- _Articolo_:

════════

Aggiornamento: 22 lug 2022

La vittima di attacchi diffamatori a mezzo social networks e siti internet può agire

in sede civile allo scopo di ottenere il dovuto risarcimento dei danni subiti




La diffamazione è un reato previsto dall’art. 595 c.p.:

Chiunque, fuori dei casi indicati nell’articolo precedente, comunicando con più persone, offende l'altrui reputazione” ed “è punito con la reclusione fino a un anno o con la multa fino a euro 1.032,00

I requisiti della diffamazione sono l’offesa dell’altrui reputazione e la comunicazione con più persone.


La pubblicazione di contenuti attraverso i social network rappresenta senza dubbio una forma di “comunicazione con più persone” e, pertanto, corrisponde perfettamente alla fattispecie delineata dall’art. 595, III comma, c.p.:

Se l'offesa è recata col mezzo della stampa o con qualsiasi altro mezzo di pubblicita, ovvero in atto pubblico la pena è della reclusione da sei mesi a tre anni o della multa non inferiore a euro 516.”

A riguardo, la Corte di Cassazione penale con la sentenza n. 13979/2021 ha chiarito che la diffusione di un messaggio diffamatorio attraverso l'uso di una bacheca Facebook integra un'ipotesi di diffamazione aggravata ai sensi dell'art. 595, comma 3, c.p., sotto il profilo dell'offesa arrecata "con qualsiasi altro mezzo di pubblicità" diverso dalla stampa, poiché la condotta in tal modo realizzata è potenzialmente capace di raggiungere un numero indeterminato, o comunque quantitativamente apprezzabile, di persone.

════════

Dati sulla posizione di parole ed elementi:
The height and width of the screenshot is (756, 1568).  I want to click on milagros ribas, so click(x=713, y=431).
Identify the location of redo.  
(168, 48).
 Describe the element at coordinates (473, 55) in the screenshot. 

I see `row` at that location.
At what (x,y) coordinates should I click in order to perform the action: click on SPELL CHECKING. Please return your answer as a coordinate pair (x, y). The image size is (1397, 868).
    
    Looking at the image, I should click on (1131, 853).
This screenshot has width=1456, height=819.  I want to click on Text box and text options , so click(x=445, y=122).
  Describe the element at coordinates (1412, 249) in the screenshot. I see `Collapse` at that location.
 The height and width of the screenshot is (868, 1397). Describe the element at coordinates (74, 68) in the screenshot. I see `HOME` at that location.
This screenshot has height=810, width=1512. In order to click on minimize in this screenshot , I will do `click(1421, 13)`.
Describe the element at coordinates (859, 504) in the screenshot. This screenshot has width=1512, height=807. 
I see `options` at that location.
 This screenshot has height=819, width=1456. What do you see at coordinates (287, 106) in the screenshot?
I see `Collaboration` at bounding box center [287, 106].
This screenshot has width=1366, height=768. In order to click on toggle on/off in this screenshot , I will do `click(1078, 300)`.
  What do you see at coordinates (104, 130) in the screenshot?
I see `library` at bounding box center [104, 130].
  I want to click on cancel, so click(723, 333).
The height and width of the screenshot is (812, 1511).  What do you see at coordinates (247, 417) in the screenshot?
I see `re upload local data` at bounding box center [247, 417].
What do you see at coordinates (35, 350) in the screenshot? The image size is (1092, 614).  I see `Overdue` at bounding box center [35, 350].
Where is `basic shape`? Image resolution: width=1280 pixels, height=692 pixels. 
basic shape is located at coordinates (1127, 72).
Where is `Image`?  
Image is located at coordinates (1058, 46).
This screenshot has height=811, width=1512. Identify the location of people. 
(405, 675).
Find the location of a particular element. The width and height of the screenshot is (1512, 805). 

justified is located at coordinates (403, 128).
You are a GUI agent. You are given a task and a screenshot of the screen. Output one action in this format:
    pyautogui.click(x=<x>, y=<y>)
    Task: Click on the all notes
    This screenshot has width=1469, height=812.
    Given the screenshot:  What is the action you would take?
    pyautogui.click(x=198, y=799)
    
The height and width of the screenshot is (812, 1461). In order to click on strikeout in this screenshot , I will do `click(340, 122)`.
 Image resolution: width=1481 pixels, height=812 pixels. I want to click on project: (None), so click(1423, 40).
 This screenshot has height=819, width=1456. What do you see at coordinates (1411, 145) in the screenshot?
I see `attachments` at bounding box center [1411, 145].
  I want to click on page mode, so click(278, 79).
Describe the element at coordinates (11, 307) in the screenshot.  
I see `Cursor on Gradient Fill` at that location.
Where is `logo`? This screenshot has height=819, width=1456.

════════

- _Istruzioni del compito_: Indica il numero della sentenza con cui, secondo l'articolo sulla diffamazione, la Corte di Cassazione penale ha chiarito che un messaggio diffamatorio diffuso tramite una bacheca Facebook integra la diffamazione aggravata.

- _Compito svolto_: La sentenza n. 13979/2021.